RFR: 8294535 : Add screen capture functionality to PassFailJFrame
Harshitha Onkar
honkar at openjdk.org
Thu May 25 17:50:56 UTC 2023
On Thu, 25 May 2023 11:24:42 GMT, Alexey Ivanov <aivanov at openjdk.org> wrote:
>> @lawrence-andrew
>>
>> Here is a consolidated review and few suggestions -
>>
>> - Firstly, the use of builder pattern for screenshot capability looks well structured and clean. It is easy for extensibility and does not break the existing functionality. That being said, the screenshot capability can additionally be helpful for automated tests too.
>>
>> - Screenshot capability might be more helpful in case of Client CI / Automated Testing since this feature will make it easier to capture screenshots at different instances when running the test. There are few automated tests currently that capture screenshot when the test fails. The screen capture code is repetitive and redundant and can be changed to use the common functionality that you have designed.
>>
>> - In case it is decided to extend this functionality to automated tests then having this is `regtesthelpers/Util` instead of PassFailJFrame would be more appropriate since PassFailJFrame is more of a manual framework and moving the functionality to Util will look cleaner.
>>
>> - Is the screenshot saved to the test source or jtreg scratch directory?
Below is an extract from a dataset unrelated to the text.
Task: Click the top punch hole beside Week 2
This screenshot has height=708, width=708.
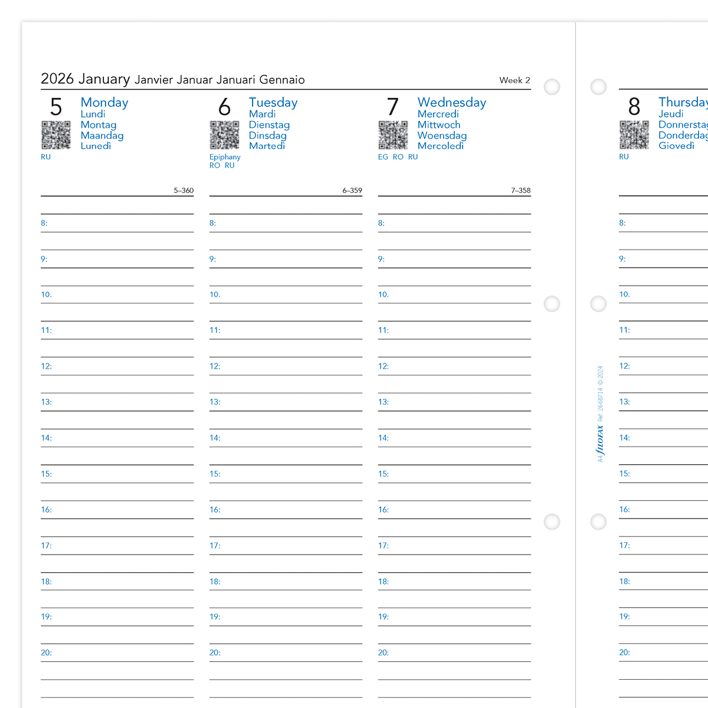Action: click(x=552, y=87)
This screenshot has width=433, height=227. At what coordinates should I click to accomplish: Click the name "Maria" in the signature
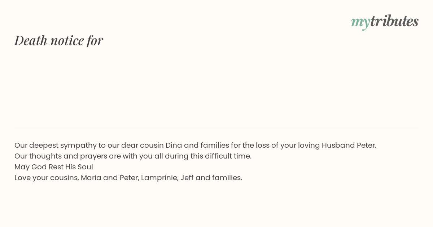click(91, 178)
Saving it to scratch would be ideal.
>>
>> - Additionally you could add the screenshot img filename to the JOptionPane that shows up the "Screenshot successfully captured" message.
>
>> Here is a consolidated review and few suggestions -
>>
>> Firstly, the use of builder pattern for screenshot capability looks well structured and clean. It is easy for extensibility and does not break the existing functionality.
>
> This is the idea. New tests can use newer syntax, the old tests don't need any modifications.
>
> With a couple more updates which are planned, the usage will be even more streamlined.
>
>> That being said, the screenshot capability can additionally be helpful for automated tests too.
>
> It's a good point. However, taking screenshots doesn't require a lot of code and the screenshot could be limited to the relevant portion of the screen or displayed UI.
>
>> Screenshot capability might be more helpful in case of Client CI / Automated Testing since this feature will make it easier to capture screenshots at different instances when running the test. There are few automated tests currently that capture screenshot when the test fails. The screen capture code is repetitive and redundant and can be changed to use the common functionality that you have designed.
>
> This is one of the problems… A really stand-alone test which has _no dependencies_ is easier to run: compile and run; as of Java 17 you can even skip the compile step and pass the `.java` file directly to `java` launcher which compiles it for you without creating the external `.class` file(s).
>
> If there are dependencies, you have to employ _tricks_ to run the test.
>
> Overall, all GUI tests are somewhat repetitive, tests have duplicate code. It is possible to abstract this into helper classes. In fact, we have such classes: [`SwingTestHelper`](https://github.com/openjdk/jdk/blob/master/test/jdk/javax/swing/regtesthelpers/SwingTestHelper.java), [`JRobot`](https://github.com/openjdk/jdk/blob/master/test/jdk/javax/swing/regtesthelpers/JRobot.java), already mentioned [`Util`](https://github.com/openjdk/jdk/blob/master/test/jdk/javax/swing/regtesthelpers/Util.java)…
>
> I don't say it's bad. I'm for avoiding code duplication. Yet I also appreciate the easiest way possible to run a test. The simpler and easier, the better. It's especially important during code reviews.
>
>> In case it is decided to extend this functionality to automated tests then having this is `regtesthelpers/Util` instead of PassFailJFrame would be more appropriate since PassFailJFrame is more of a manual framework and moving the functionality to Util will look cleaner.
>
> This can easily be done in a follow-...
@aivanov-jdk
> This can easily be done in a follow-up PR.
>
> The only thing that can really be abstracted is the call to `Robot.createScreenCapture` or `Robot.createMultiResolutionScreenCapture` and saving to a file. Well, yes, taking the screenshots of the entire screen can be a utility method.
Sounds good.
> It saves the images to _the current directory_. When the test is run by jtreg, the current directory is the `scratch` directory.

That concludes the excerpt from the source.